BBC Question Time: Tristram Hunt Under Fire For 'Sneering' At Nuns

Tristram Hunt has been forced to apologise after questioning the quality of nuns' teaching on BBC Question Time.

On Thursday night's programme, Labour's shadow education secretary took issue with journalist Christina Odone, former editor of the Catholic Herald, when she spoke about her "inspiring" teaching at a religious school.

"You know what, they taught values, not British values, they taught real values," she said.

Hunt butted in to ask if the teachers were nuns, which Odone confirmed, leading him to respond: "I know about your religious schooling, and there's a difference, I think, between having a state education system having qualified teachers in the classroom."

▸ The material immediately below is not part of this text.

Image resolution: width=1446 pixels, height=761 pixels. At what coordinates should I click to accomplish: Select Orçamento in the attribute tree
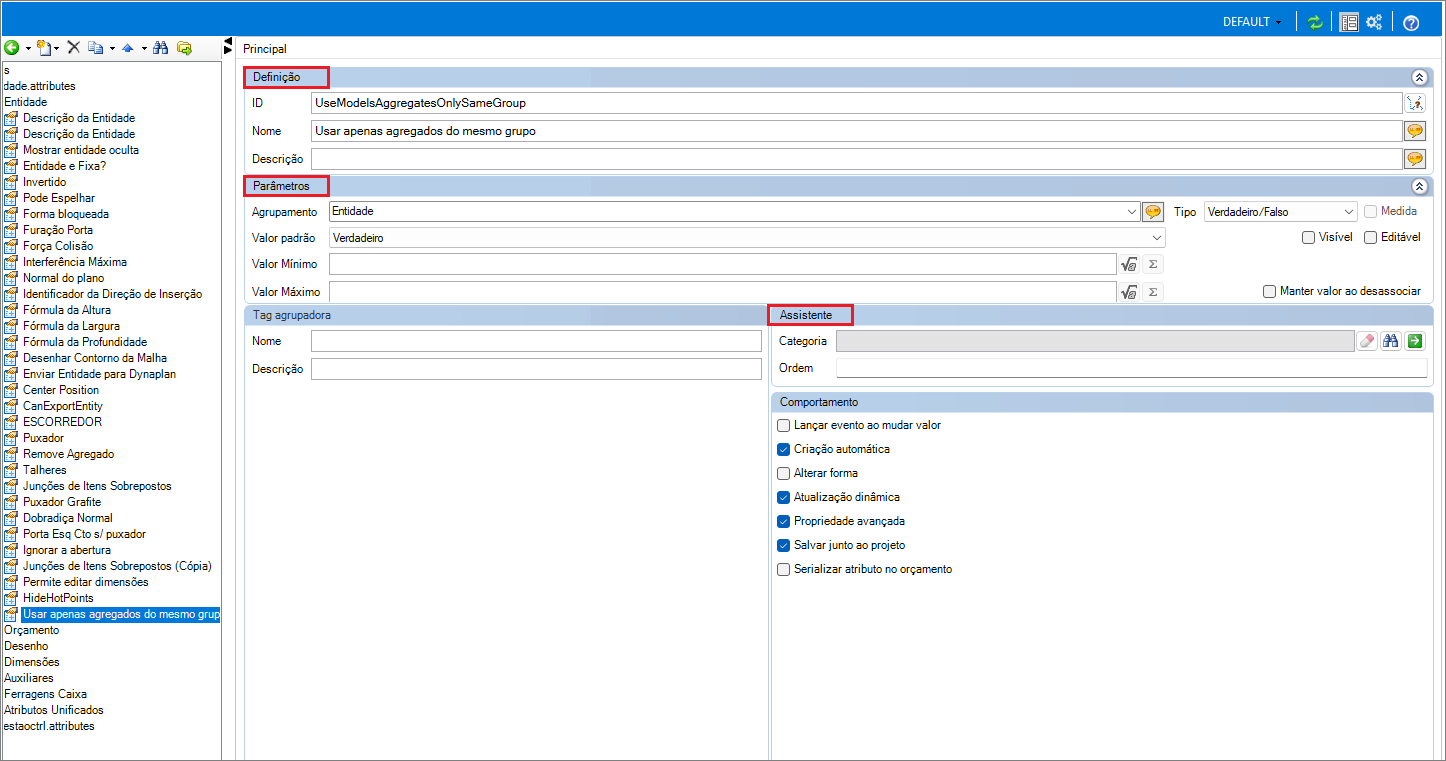(32, 630)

See more on General Election 2015

Odone shot back: "Sorry, I think I know about my schooling better than you Tristram."

Tristram Hunt looks on as Christina Odone speaks on Question Time

Hunt later apologised on Twitter, insisting he "obviously meant no offence to nuns" and was trying to make a "generalised point about the use of unqualified teachers in schools".

His remarks on the show provoked outrage, with Hunt being accused of "sneering" at faith schools. Marcus Jones, Tory MP for Nuneaton, told the Huffington Post UK that nuns from his constituency would be "unimpressed".

"As a former Roman Catholic school pupil," he added, "[I] don't think he will get too many christmas cards from Roman Catholic schools."

Meanwhile, Damian McBride, Gordon Brown's former chief spin doctor, branded him a "dick".

Hunt's Question Time row came on the same episode that Respect MP George Galloway was heckled when panellists discussed the rising tide of anti-semitism. The Labour shadow education secretary was previously accused of being patronising after telling a parent and a teachers' group on Twitter to "stop moaning" and "do some work".

After a parent complained of only being given generalities about Labour policies, Hunt told him, and the anti-coalition protest group "Teacher Roar", to go and "read the speeches", adding: "Your industry will be rewarded".